PLUS: A neurocomputational model for the Processing of Linguistic Utterances based on the Unification-Space architecture
Principle Investigator:
Prof.dr. G.A.M. Kempen, Universiteit Leiden, Faculteit der Sociale Wetenschappen
Abstract
Recent years have seen an increasing number of neurophysiological and neuroimaging studies on aspects of language processing. Unfortunately, these studies often lack an explicit account of the complex representational and processing issues that play a role in the computation of syntactic and semantic structures during language perception and production. On the other hand, there are several explicit computational models that do specify the representational levels and predict behavioral data. However, these models fail to take into explicit consideration the growing body of data from neuroimaging (in particular BOLD (fMRI)responses) and neurophysiology (ERPs). This situation is unfortunate, since explicit computational models can guide the search for the underlying neural architecture, and neural data may constrain the space of theoretical options for computational models.

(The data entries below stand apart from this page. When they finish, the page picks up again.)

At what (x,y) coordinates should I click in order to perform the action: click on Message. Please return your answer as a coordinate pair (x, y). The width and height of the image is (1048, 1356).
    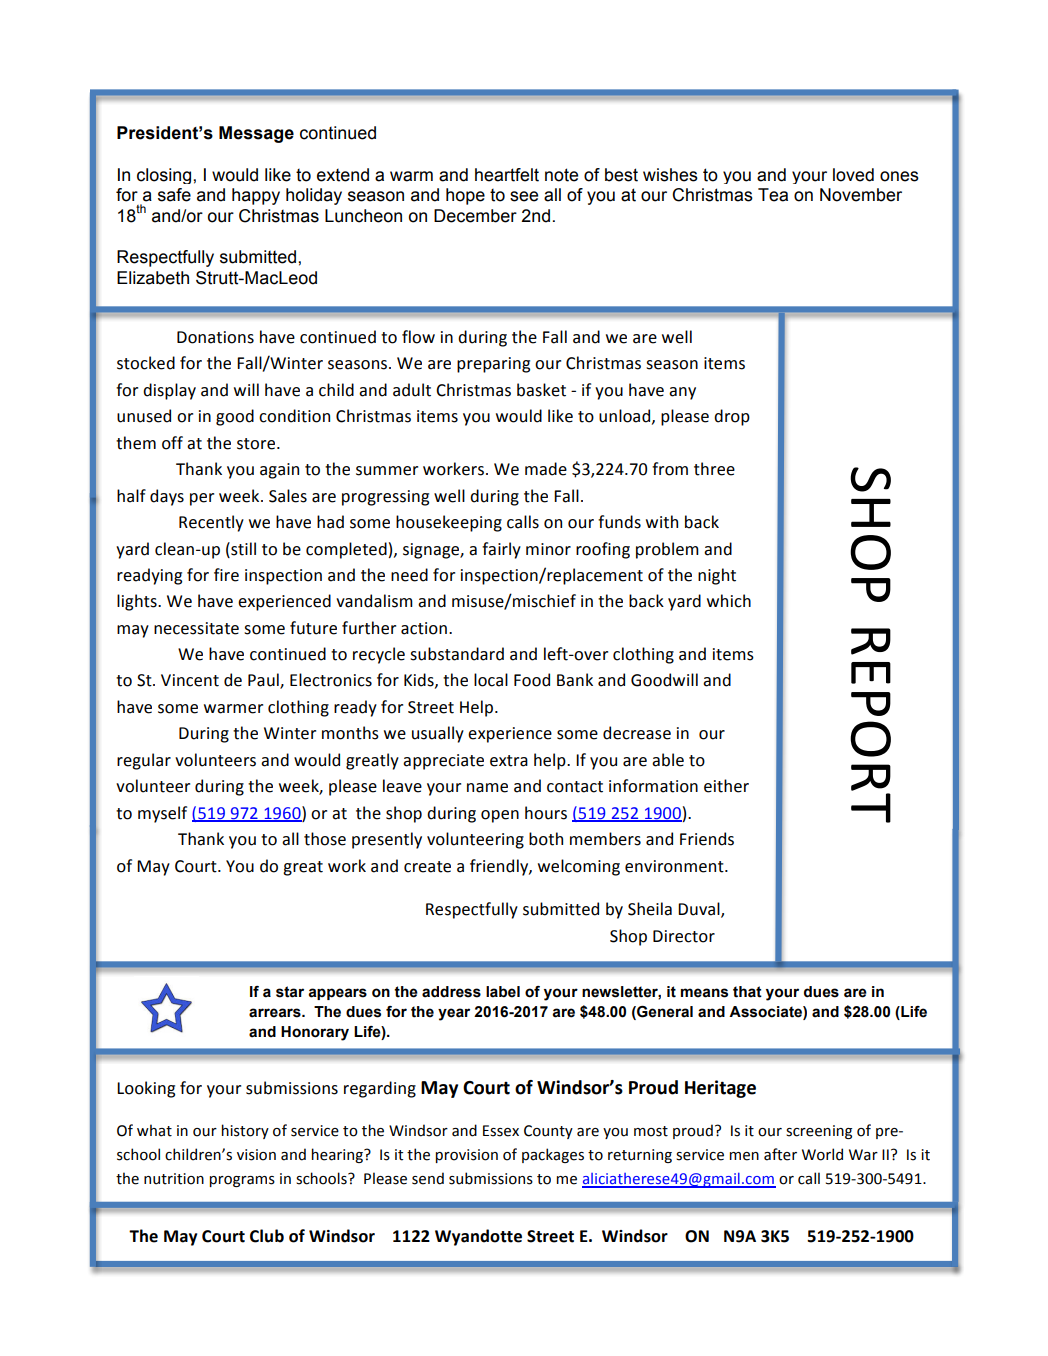
    Looking at the image, I should click on (256, 134).
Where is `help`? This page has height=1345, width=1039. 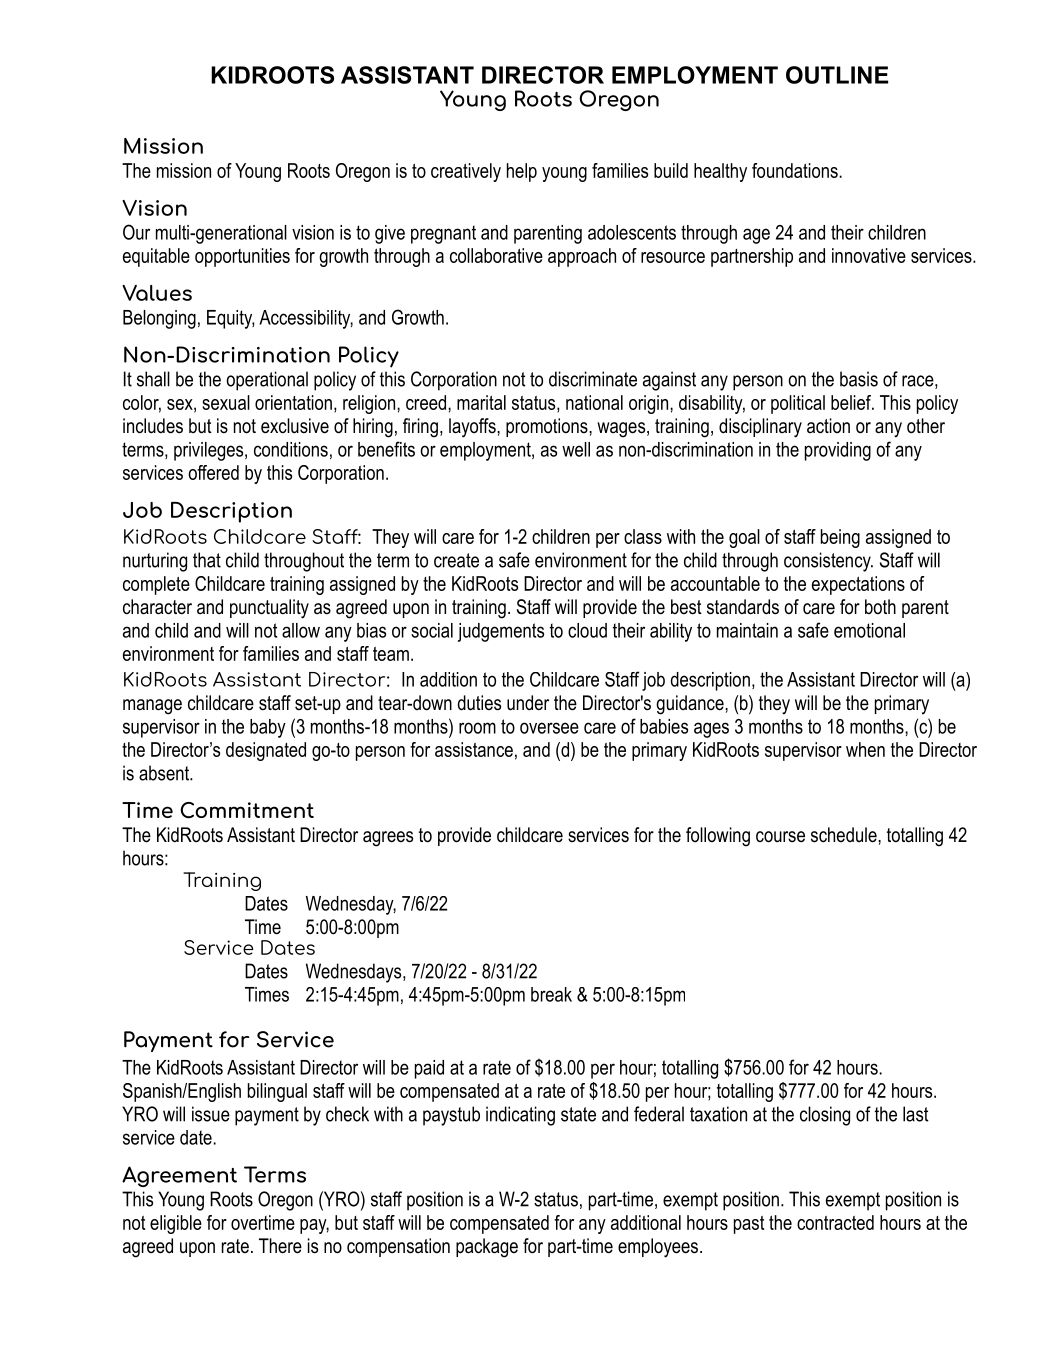
help is located at coordinates (522, 172).
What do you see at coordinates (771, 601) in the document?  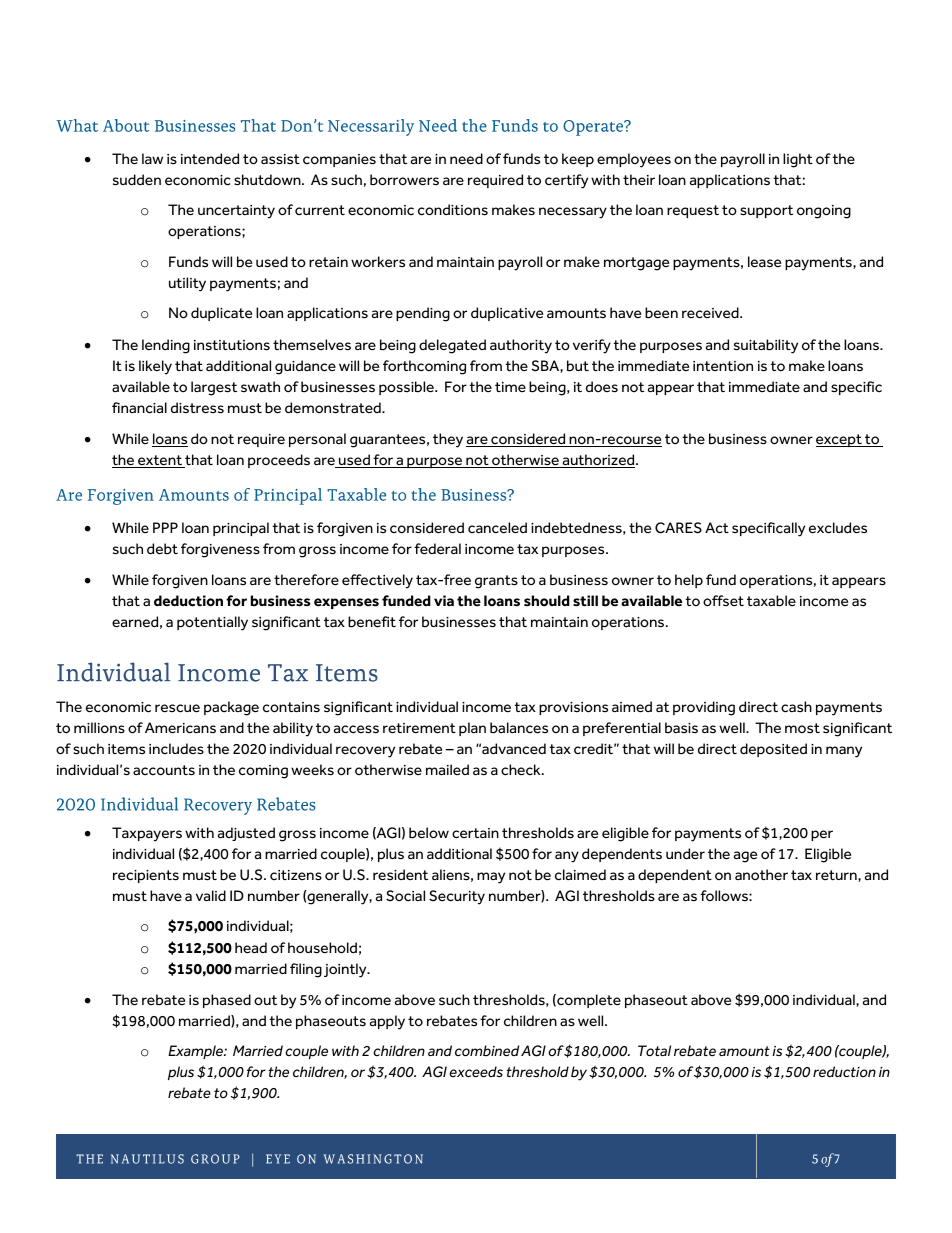 I see `taxable` at bounding box center [771, 601].
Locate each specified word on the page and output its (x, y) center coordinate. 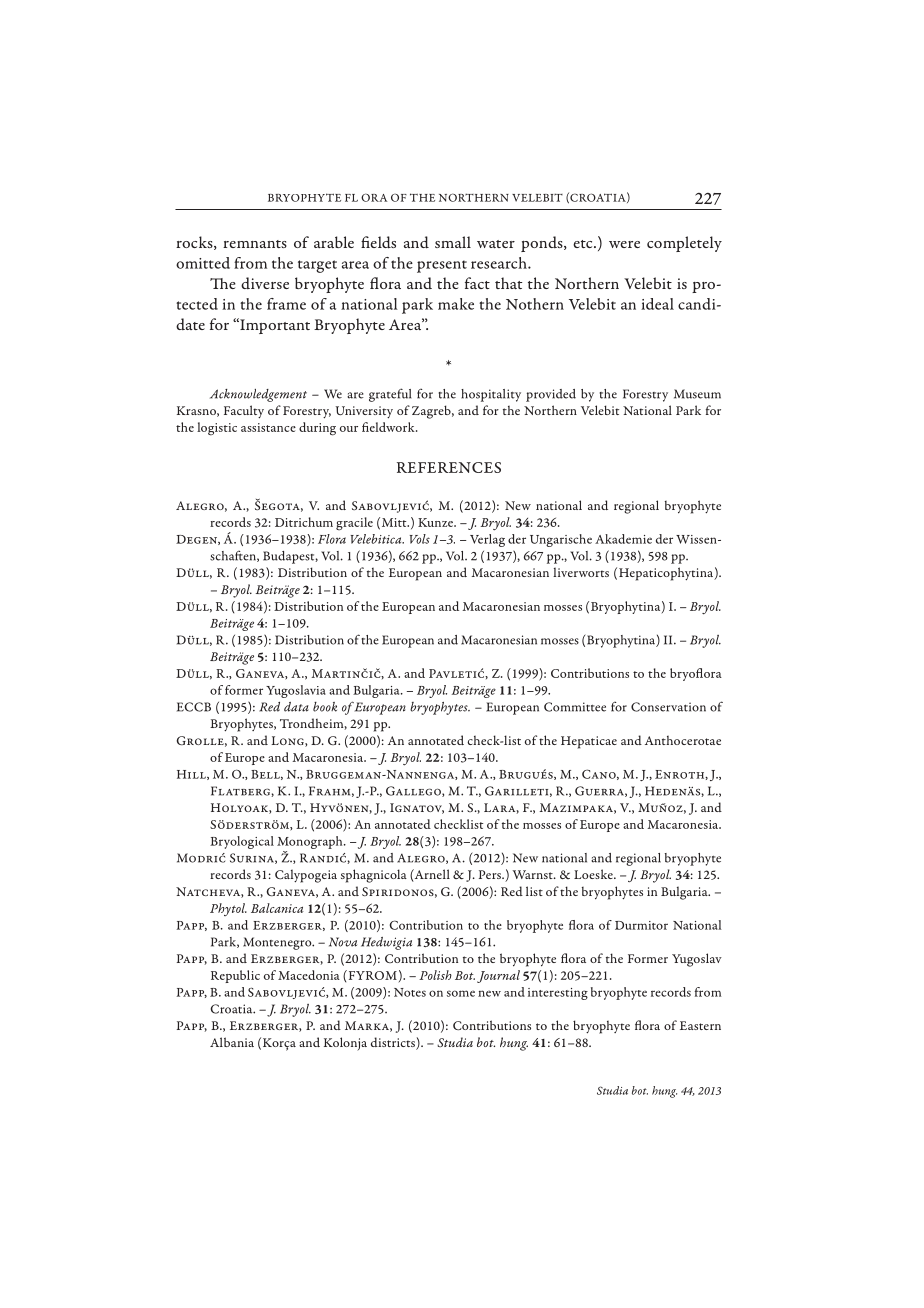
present (442, 266)
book (325, 707)
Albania (232, 1042)
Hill (192, 775)
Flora (332, 539)
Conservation (668, 707)
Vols (420, 539)
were (624, 244)
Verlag (487, 540)
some (461, 993)
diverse (265, 283)
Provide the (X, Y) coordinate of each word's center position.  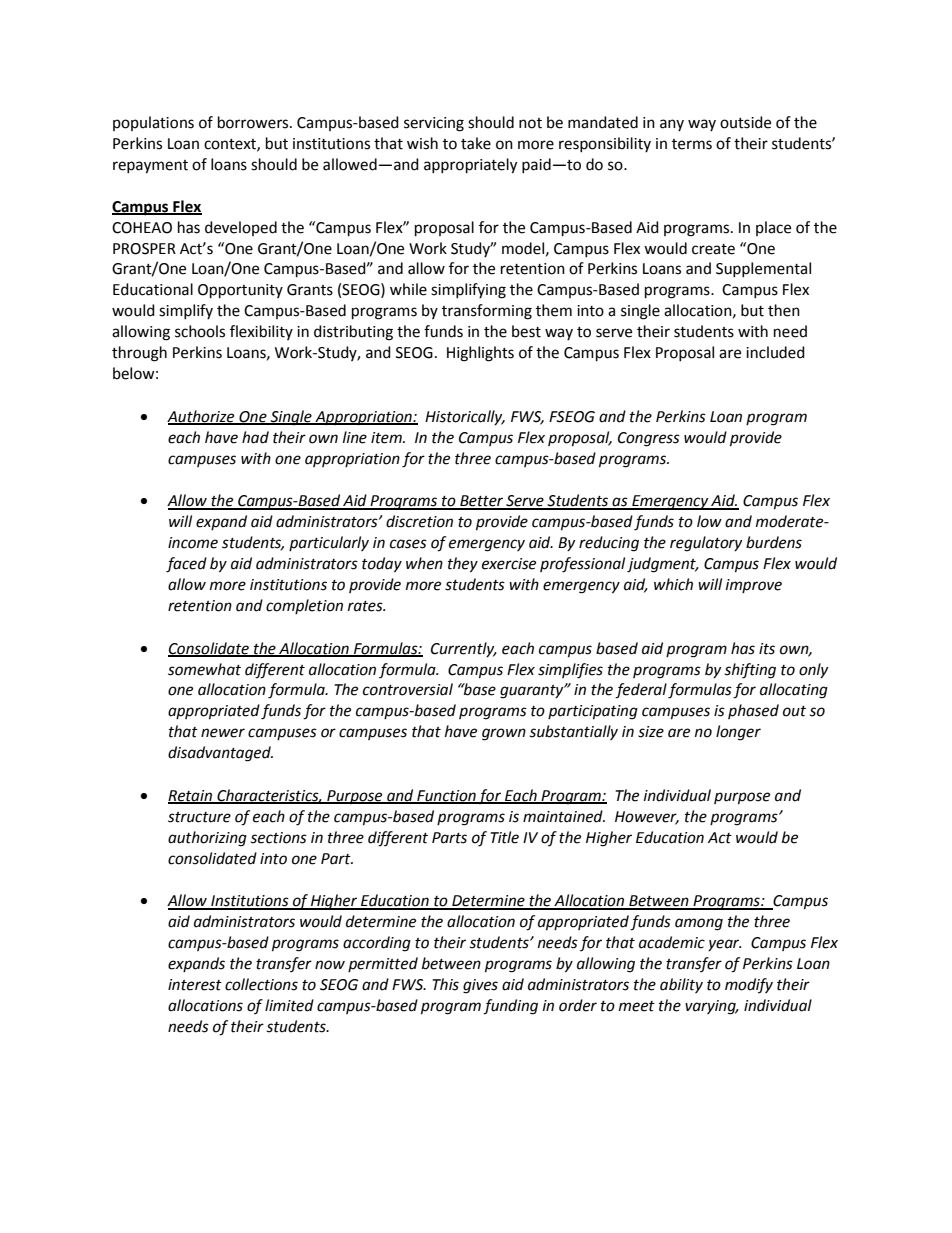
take (476, 143)
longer (738, 733)
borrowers (254, 122)
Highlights (480, 354)
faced (186, 565)
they (463, 565)
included (775, 352)
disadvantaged (220, 754)
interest (195, 985)
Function (446, 796)
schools (200, 331)
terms (692, 144)
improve (754, 586)
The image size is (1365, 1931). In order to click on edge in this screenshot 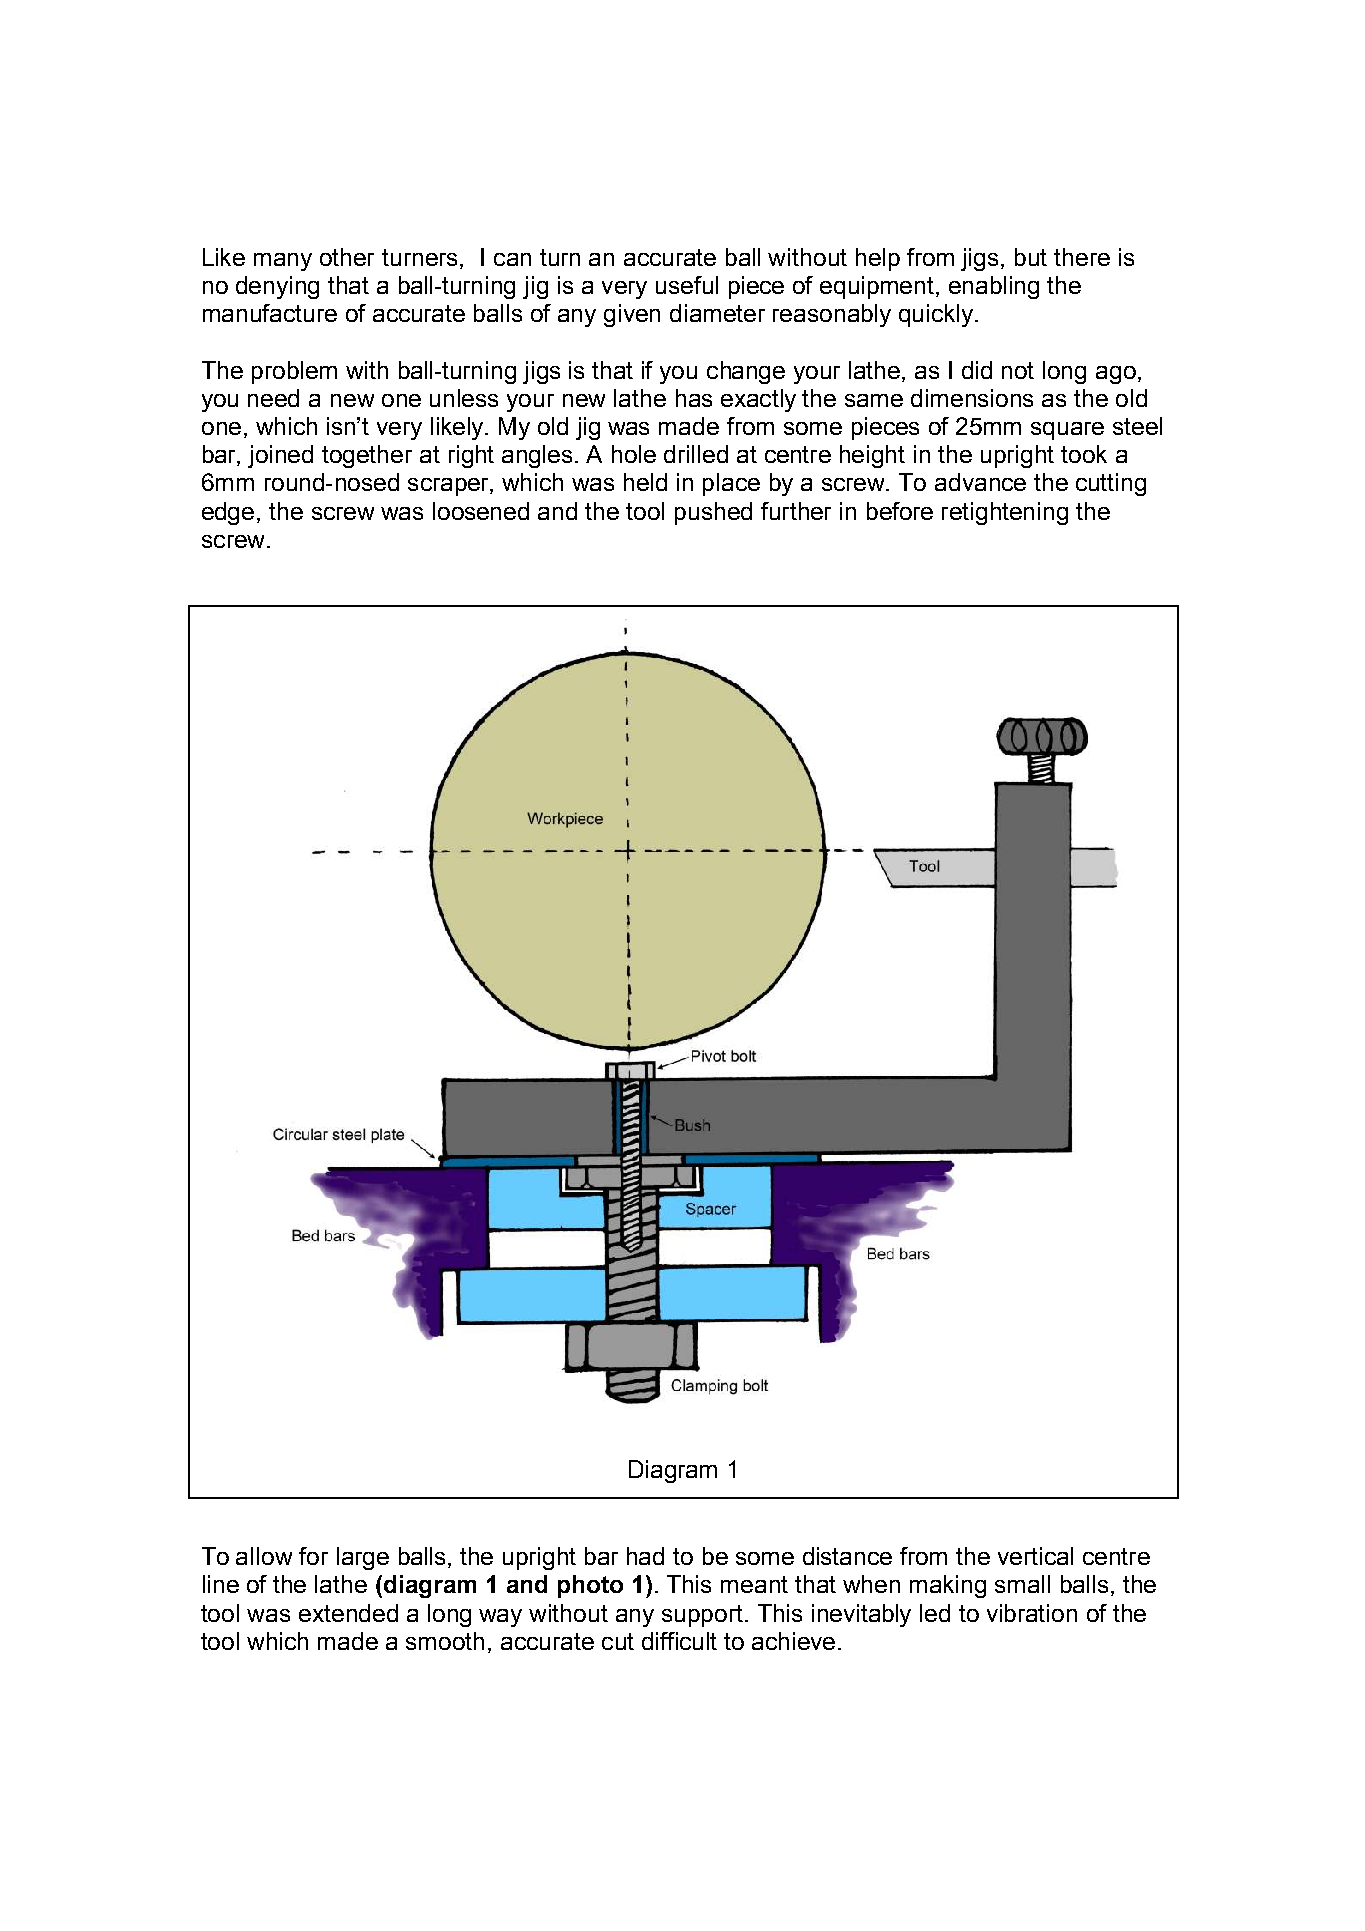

This research proposal aims at bringing together these two levels of research: to develop a computationally explicit model of sentence processing that accounts not only for behavioral data but for recent ERP and BOLD effects as well. In designing and implementing such a model, we take the Unification-Space model of human sentence processing (Kempen & Vosse, 2000) as starting point. Although this model embodies some elementary principles of 'brain-style computing' and holds promises for a satisfactory explanation of neuroscientific data (Hagoort, 2003), it does not qualify as a real neurocomputational model. In order to achieve this aim, a next-generation model is required that is more solidly based on recent ideas concerning brain-style computing. The development of this new model will go hand in hand with testing its predictions in ERP and fMRI experiments that will inform its further development.